X_parameters (list of str) – List of prod_df column names used in the model
Y_parameter (str) – Optional, name of the y column. Defaults to prod_col_dict[‘powerprod’].
estimators (dict) – Optional, dictionary with key as regressor identifier (str) and value as a dictionary with key “estimator” and value the regressor instance following sklearn’s base model convention: sklearn_docs.
```
estimators = {'OLS': {'estimator': LinearRegression()},
              'RANSAC': {'estimator': RANSACRegressor()}
              }
```
prod_df (DataFrame) – A data frame corresponding to the production data used for model development and evaluation. This data frame needs at least the columns specified in prod_col_dict.
test_split (float) – A value between 0 and 1 indicating the proportion of data used for testing. Only utilized if prod_df is specified. If you want to specify your own test-train splits, pass values to test_df and train_df.
test_df (DataFrame) – A data frame corresponding to the test-split of the production data. Only needed if prod_df and test_split are not specified.
train_df (DataFrame) – A data frame corresponding to the test-split of the production data. Only needed if prod_df and test_split are not specified.
degree (int) – Utilized for ‘polynomial’ and ‘polynomial_log’ kernel_type options, this parameter defines the highest degree utilized in the polynomial kernel.
exclude_params (list) – A list of parameter definitions (defined as lists) to be excluded in the model. For example, if want to exclude a parameter in a 4-covariate model that uses 1 degree on first covariate, 2 degrees on second covariate, and no degrees for 3rd and 4th covariates, you would specify a exclude_params as [ [1,2,0,0] ]. Multiple definitions can be added to list depending on how many terms need to be excluded.

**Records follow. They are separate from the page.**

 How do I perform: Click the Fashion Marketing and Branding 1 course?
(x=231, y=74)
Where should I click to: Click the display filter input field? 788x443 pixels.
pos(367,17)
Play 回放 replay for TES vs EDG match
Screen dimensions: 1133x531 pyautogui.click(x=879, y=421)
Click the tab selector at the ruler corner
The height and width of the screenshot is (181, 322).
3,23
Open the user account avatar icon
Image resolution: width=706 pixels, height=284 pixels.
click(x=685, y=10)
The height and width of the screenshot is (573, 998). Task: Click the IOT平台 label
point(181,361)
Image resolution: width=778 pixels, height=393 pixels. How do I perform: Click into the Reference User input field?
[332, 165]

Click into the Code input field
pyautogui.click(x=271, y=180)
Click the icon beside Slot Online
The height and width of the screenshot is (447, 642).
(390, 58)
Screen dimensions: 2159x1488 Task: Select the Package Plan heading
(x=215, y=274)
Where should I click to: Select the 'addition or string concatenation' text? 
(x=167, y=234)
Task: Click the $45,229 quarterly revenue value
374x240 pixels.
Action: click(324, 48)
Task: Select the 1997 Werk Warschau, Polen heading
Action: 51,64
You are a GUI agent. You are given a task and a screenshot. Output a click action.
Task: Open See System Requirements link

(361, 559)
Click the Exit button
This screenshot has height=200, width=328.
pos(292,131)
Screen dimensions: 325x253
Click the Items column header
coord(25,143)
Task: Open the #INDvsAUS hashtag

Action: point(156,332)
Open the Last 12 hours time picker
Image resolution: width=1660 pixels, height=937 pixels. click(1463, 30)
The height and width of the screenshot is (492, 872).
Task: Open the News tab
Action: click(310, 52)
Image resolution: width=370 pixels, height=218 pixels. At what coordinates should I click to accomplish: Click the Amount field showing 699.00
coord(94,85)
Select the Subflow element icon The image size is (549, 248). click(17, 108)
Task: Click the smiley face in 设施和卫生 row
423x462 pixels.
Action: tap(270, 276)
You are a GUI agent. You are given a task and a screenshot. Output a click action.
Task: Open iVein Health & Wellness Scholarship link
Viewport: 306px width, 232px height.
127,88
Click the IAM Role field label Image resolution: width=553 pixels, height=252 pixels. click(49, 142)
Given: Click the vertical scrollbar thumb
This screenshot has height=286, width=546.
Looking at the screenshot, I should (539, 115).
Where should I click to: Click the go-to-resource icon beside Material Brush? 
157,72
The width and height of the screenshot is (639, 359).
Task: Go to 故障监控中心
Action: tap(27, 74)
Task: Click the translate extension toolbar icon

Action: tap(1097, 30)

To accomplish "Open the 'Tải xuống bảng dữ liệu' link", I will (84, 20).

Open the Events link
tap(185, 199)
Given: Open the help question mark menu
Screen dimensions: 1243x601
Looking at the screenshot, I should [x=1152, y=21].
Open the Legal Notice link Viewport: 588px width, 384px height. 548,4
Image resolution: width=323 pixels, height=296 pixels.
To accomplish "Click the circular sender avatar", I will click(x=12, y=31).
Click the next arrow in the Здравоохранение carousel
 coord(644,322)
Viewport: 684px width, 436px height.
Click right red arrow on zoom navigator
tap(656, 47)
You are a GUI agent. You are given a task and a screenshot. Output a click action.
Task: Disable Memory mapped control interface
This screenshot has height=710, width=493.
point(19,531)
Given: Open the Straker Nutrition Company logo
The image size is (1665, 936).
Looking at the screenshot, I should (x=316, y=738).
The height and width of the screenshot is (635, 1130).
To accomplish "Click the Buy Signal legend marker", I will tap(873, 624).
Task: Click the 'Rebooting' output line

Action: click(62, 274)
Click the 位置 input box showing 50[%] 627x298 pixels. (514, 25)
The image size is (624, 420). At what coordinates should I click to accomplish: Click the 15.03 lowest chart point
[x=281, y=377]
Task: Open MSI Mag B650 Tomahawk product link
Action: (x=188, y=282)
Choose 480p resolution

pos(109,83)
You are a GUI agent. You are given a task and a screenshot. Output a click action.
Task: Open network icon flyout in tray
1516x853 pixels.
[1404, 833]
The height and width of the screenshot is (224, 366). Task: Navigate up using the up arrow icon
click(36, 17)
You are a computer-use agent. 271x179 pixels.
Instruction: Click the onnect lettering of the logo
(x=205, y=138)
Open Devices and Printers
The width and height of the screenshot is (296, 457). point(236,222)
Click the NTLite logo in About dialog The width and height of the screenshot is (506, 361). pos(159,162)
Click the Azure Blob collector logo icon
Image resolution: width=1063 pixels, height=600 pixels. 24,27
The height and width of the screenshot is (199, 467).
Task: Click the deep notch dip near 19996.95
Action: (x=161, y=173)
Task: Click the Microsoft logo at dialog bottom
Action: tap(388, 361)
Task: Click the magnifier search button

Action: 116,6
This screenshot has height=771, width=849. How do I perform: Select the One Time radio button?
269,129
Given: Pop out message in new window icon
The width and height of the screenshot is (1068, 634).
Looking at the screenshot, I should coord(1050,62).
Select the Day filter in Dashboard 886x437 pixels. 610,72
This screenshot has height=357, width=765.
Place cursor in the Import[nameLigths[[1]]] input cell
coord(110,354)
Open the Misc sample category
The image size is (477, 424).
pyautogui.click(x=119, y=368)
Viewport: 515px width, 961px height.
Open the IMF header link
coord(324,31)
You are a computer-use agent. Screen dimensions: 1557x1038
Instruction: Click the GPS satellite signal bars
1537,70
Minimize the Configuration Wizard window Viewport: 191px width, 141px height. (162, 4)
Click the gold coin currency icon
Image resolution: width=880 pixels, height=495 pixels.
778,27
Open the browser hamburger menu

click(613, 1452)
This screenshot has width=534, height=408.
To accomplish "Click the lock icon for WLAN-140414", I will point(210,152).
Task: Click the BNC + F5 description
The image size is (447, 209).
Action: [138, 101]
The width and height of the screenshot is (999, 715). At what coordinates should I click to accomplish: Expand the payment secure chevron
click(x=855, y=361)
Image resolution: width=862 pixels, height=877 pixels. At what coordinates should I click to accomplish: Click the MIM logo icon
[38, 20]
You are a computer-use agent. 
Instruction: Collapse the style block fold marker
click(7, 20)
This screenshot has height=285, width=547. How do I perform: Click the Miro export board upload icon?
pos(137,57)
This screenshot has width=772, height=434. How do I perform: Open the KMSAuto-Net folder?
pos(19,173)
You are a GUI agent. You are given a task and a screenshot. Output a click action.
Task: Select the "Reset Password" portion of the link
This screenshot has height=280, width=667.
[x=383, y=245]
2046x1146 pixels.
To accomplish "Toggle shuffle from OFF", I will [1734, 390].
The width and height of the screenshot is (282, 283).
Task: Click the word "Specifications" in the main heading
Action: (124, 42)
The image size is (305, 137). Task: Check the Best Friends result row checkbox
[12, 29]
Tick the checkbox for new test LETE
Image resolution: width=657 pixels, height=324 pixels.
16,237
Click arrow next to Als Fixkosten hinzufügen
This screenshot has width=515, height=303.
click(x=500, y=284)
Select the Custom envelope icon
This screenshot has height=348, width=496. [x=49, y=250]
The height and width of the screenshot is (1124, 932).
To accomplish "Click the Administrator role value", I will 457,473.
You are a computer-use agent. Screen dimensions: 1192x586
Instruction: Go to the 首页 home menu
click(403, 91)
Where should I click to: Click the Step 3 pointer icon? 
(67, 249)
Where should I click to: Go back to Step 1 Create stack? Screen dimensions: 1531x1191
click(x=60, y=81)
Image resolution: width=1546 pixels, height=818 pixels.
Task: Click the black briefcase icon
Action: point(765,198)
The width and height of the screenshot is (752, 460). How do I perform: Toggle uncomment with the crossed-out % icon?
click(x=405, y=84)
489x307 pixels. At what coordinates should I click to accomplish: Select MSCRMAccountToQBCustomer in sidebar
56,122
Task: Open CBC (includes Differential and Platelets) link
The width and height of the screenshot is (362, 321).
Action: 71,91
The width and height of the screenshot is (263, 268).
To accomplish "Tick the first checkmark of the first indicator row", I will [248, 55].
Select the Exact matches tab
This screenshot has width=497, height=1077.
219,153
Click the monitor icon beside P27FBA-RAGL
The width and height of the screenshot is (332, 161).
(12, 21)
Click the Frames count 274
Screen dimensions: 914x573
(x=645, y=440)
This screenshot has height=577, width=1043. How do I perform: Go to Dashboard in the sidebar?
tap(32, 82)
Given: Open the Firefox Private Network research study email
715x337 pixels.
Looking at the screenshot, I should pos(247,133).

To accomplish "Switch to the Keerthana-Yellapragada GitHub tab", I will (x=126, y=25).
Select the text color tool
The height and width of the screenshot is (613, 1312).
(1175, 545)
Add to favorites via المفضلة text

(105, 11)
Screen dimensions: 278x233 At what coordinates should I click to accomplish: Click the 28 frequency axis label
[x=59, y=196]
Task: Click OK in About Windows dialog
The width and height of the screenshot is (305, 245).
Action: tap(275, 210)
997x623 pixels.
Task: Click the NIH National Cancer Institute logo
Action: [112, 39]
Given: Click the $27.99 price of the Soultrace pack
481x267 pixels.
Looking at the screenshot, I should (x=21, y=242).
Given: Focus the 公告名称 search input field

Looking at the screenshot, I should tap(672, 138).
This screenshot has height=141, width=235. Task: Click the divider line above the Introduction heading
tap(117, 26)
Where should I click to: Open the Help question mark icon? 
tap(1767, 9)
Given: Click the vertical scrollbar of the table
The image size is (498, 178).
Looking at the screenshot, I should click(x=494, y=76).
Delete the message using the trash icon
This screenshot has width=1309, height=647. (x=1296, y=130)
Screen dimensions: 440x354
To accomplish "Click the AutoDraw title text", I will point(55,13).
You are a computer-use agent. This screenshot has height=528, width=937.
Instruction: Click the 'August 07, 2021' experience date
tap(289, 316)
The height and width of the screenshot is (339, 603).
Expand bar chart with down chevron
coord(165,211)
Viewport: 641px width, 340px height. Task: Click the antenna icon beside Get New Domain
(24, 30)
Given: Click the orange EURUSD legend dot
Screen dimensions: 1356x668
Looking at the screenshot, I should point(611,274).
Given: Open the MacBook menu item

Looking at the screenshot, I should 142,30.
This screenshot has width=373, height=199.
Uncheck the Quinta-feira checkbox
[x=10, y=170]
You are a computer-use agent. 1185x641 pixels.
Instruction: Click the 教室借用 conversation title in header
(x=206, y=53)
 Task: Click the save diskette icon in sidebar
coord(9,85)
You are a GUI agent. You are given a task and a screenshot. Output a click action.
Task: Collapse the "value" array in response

If a time_weighted parameter is selected, a time weighted definition will need to be appended to each exclusion definition. Continuing the example above, if one wants to exclude “hour 0” for the same term, then the exclude_params must be [ [1,2,0,0,0] ], where the last 0 represents the time-weighted partition setting.
verbose (int) – Define the specificity of the print statements during this function’s execution.

Returns:

model – which is a pvops.timeseries.models.linear.Model object, has a useful attribute
estimators – which allows access to model performance and data splitting information.
train_df – which is the training split of prod_df
test_df – which is the testing split of prod_df

pvops.timeseries.models.linear.predicter(model, df, Y_parameter, X_parameters, prod_col_dict, verbose=0)[source]

timeseries.models.AIT module

class pvops.timeseries.models.AIT.AIT[source]

Bases: Processer, Predictor

predict(prod_df, prod_col_dict)[source]

predict_subset(prod_df, scaler, model_terms, prod_col_dict)[source]

pvops.timeseries.models.AIT.AIT_calc(prod_df, prod_col_dict)[source]

Calculates expected energy using measured irradiance based on trained regression model from field data. Plane-of-array irradiance is recommended when using the pre-trained AIT model.

Parameters:

prod_df (DataFrame) – A data frame corresponding to the production data
prod_col_dict (dict of {str : str}) – A dictionary that contains the column names relevant for the production data
- irradiance (string), should be assigned to irradiance column name in prod_df, where data should be in [W/m^2]
- dcsize, (string), should be assigned to preferred column name for site capacity in prod_df
- energyprod, (string), should be assigned to the column name holding the power or energy production. If this is passed, an evaluation will be provided.
- baseline, (string), should be assigned to preferred column name to capture the calculations in prod_df

Example

production_col_dict = {'irradiance': 'irrad_poa_Wm2',
                    'ambient_temperature': 'temp_amb_C',
                    'dcsize': 'capacity_DC_kW',
                    'energyprod': 'energy_generated_kWh',
                    'baseline': 'predicted'
                    }
data = AIT_calc(data, production_col_dict)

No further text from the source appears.